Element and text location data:
<<<<

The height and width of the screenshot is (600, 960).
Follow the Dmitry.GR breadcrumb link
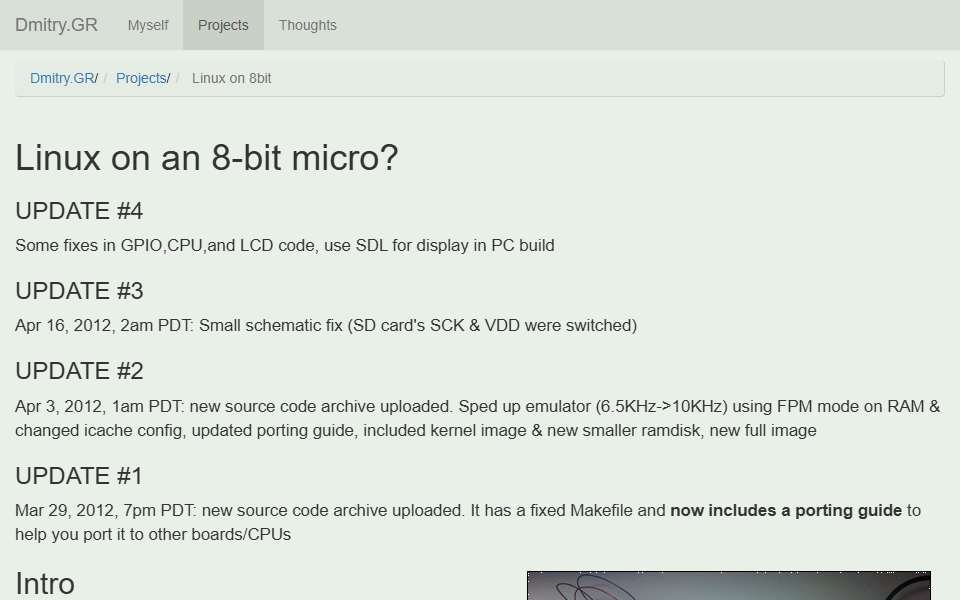[x=62, y=78]
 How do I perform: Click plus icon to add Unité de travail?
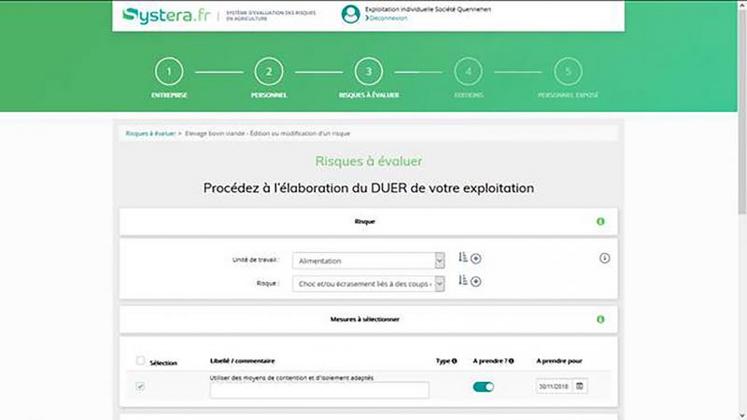click(476, 259)
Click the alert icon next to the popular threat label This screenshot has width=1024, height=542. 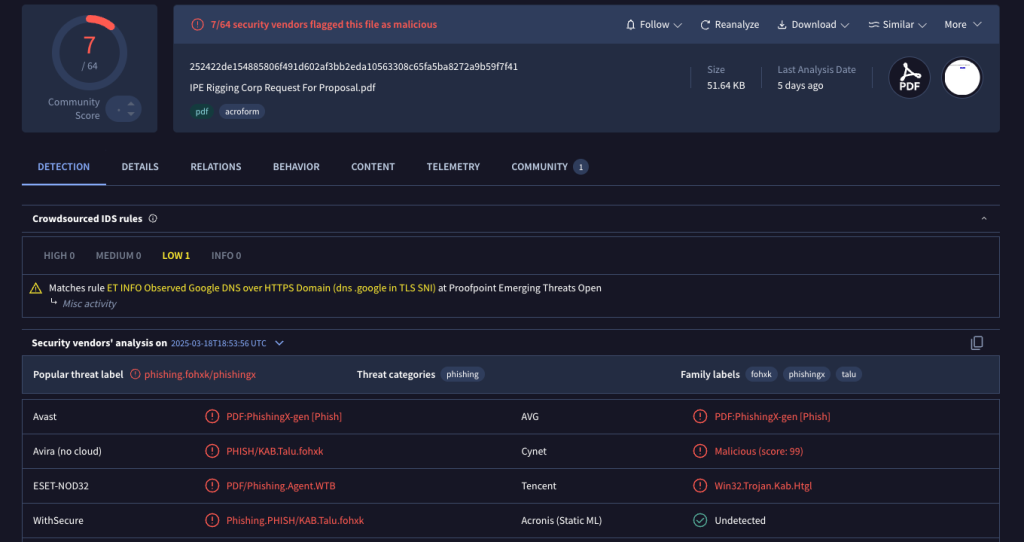pyautogui.click(x=135, y=374)
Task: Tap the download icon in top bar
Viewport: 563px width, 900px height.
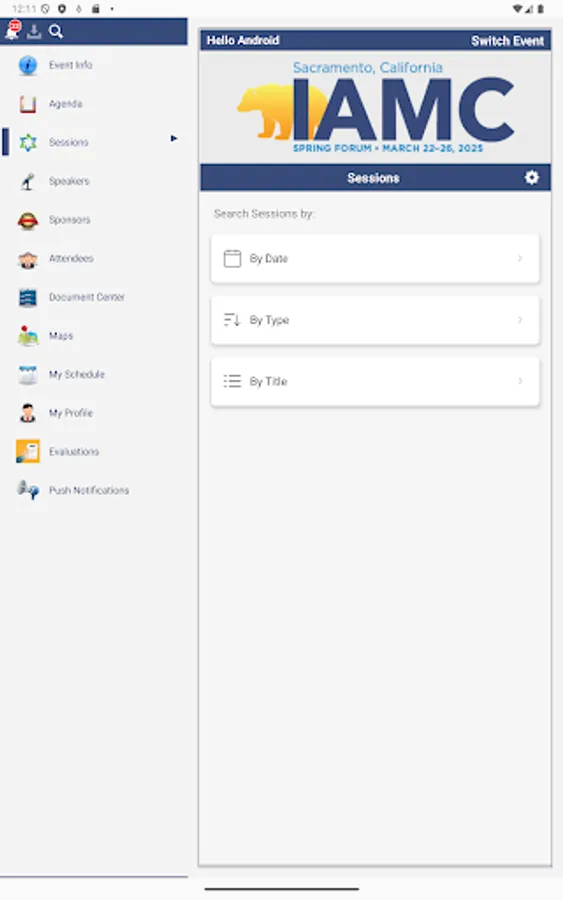Action: [34, 31]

>>>>

Quote the lines of the records word for word, from the start of the records through the line containing "click(476, 259)", with that line included. Leave out the pictures.

_Solution to the problem:_
The height and width of the screenshot is (600, 960).
Follow the Dmitry.GR breadcrumb link
[x=62, y=78]
 How do I perform: Click plus icon to add Unité de travail?
click(476, 259)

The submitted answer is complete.